By Jonathan Schanzer & Barak Barfi, August 7, 2003
Jonathan Schanzer is a Soref Fellow at the Washington Institute for Near
East Policy. Barak Barfi is a visiting research fellow at Hebrew University of Jerusalem.
ISRAELI Prime Minister Ariel Sharon visited Washington last week to garner
support for a Middle East cease-fire that includes dismantling Palestinian
terrorist groups in the West Bank and Gaza. With the focus on Hamas and
Palestinian Islamic Jihad (PIJ), however, one terror organization has been
largely ignored: the Al-Aqsa Martyrs Brigades, which threatened Sunday to end
its truce with Israel.
If Washington is not careful, sidelined Palestinian Authority Chairman Yasser
Arafat will build the Brigades into the strongest Palestinian rejectionist group –
and emerge triumphant from his current isolation.
To understand how, first realize that Arafat and the Brigades are
inextricably linked. In fact, Arafat helped form the terrorist group.

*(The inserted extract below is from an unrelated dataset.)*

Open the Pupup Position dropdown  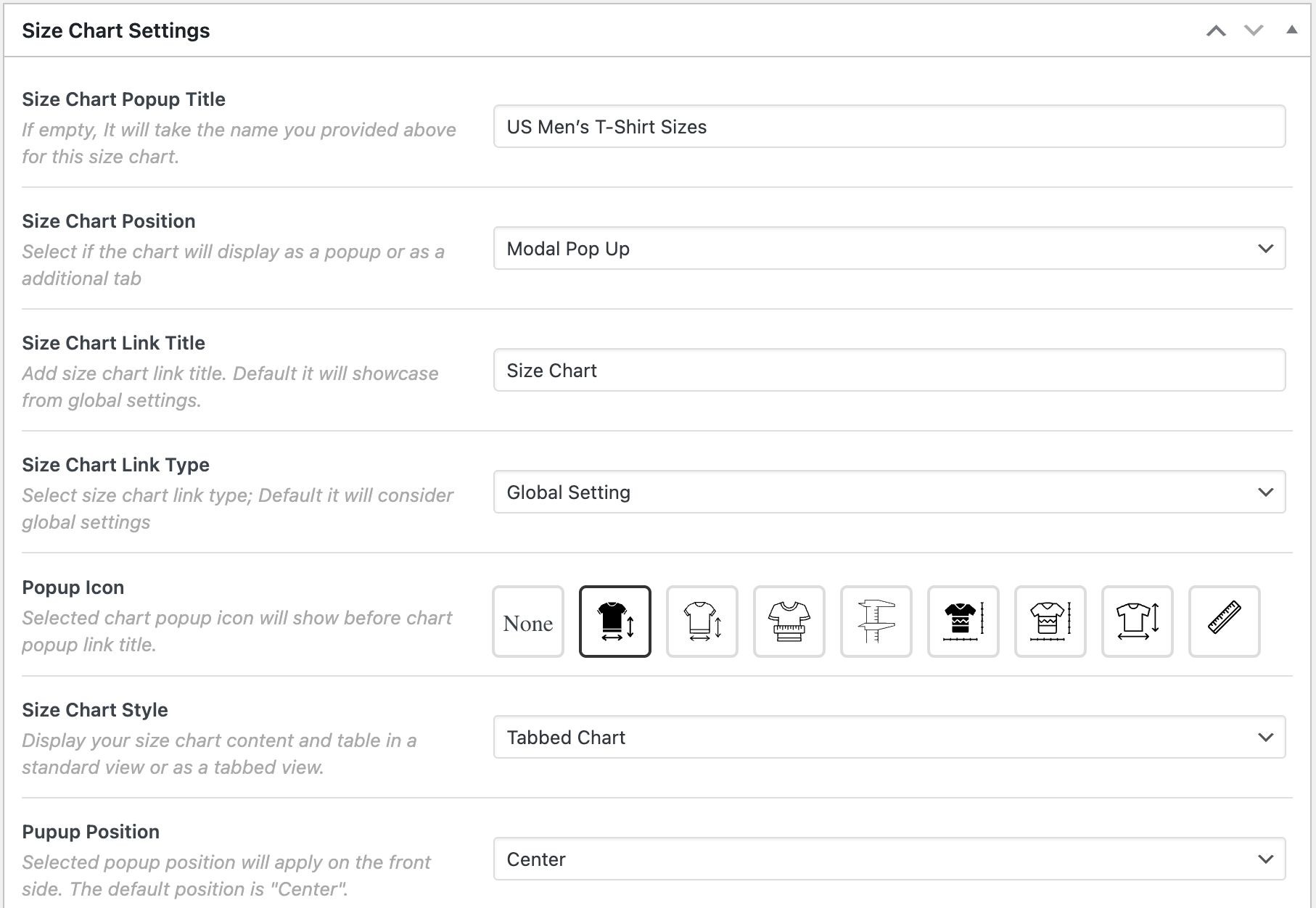click(x=889, y=859)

With the Intifada’s launch in September 2000, suicide bombings quickly made
radical groups like Hamas and PIJ more popular than Arafat’s Fatah in the
“Palestinian street.” So Arafat and his cadres attempted to imitate the popular
Islamic groups by creating one of their own.
The newly formed Al-Aqsa Martyrs Brigades co-opted Islamic symbols
and slogans, drawing heavily from the Koran and Islamic tradition. And the
Brigades soon matched Hamas by sponsoring suicide bombings – more than two
dozen to date (including a thwarted attack last week).
Almost three years later, Brigades members openly admit their membership in
Arafat’s Fatah faction. Malik Jallad, a Brigades commander in Tulkarm
acknowledges, “we belong to Fatah.” One Brigades foot soldier told USA
Today, “Our commander is Yasser Arafat himself.”
Even Palestinian Authority minister Abd al-Fattah al-Hamayel admits that
Fatah funds the organization. Arafat, for his part, calls the group’s cadres his
“children.”
And documents seized by the Israeli military show financial links. In one
instance, Arafat paid out $20,000 to the group. From other files, it’s clear that
he bankrolled everything from explosives to guns and gas money.
Today, Arafat uses the Brigades as a tool to undermine both peace efforts and
his political adversaries.
* After a cease-fire with Israel was declared in late June, Zakaraya al-Zubaydi,
the Brigades commander in Jenin, issued a leaflet slamming it. Days later, his
fighters carried out the first major violation of the truce when they killed a
Bulgarian in the West Bank.
In public, Arafat claimed to order the arrest of Zubaydi and his gang. In
private, the Palestinian leader authorized a $10,000 payment to them. When
the governor of Jenin voiced disapproval of this illegal deal, Zubaydi had him
kidnapped and beaten. Only a phone call from Arafat to the Brigades leader
secured the official’s release.
* When Nabil Amr, a Palestinian reformer, openly criticized the rampant
corruption in Palestinian ministries, Arafat responded by sending masked
gunmen from the Brigades to shoot up his house.
The group is also doing everything in its power to subvert Palestinian Prime
Minister Mahmoud Abbas and sabotage a cease-fire that would put the peace
process back on track. In one recent leaflet circulated in the West Bank, the
Brigades called on Arafat to remove Abbas and his government. Another
threatened the Israelis with “a thousand years war” led by “an army of martyrs.”
By challenging Israel and weakening Abbas’ authority, the Brigades bolster their
standing in a Palestinian street that puts a premium on radical rhetoric and
deed. They also strengthen Arafat. Indeed, the sidelined leader can assert his
relevance by insisting that he is the only Palestinian leader with the authority
and power to rein in the organization. Thus, the Brigades will be his ticket back
into the game.
The United States should not allow Arafat to use the Brigades for these
purposes. Washington must push for the disarming of this group with the same
intensity as it is working to break up Hamas and PIJ.
The State Department, after all, declared the Brigades a foreign terrorist
organization last March. In recent months, the group has carried out more acts
of violence against Israelis than Hamas or PIJ. And in February, Brigadier al-Haj
Abu Ahmad revealed to the Saudi-based al-Majallah his plans to send hundreds
of fighters from the Brigades into Iraq to fight the U.S.
The Bush administration has done a great job in sidelining Arafat to date.
Dismantling the Al-Aqsa Martyrs Brigades, one of Arafat’s last terror cards, will
be a crucial step in the process of rendering him irrelevant.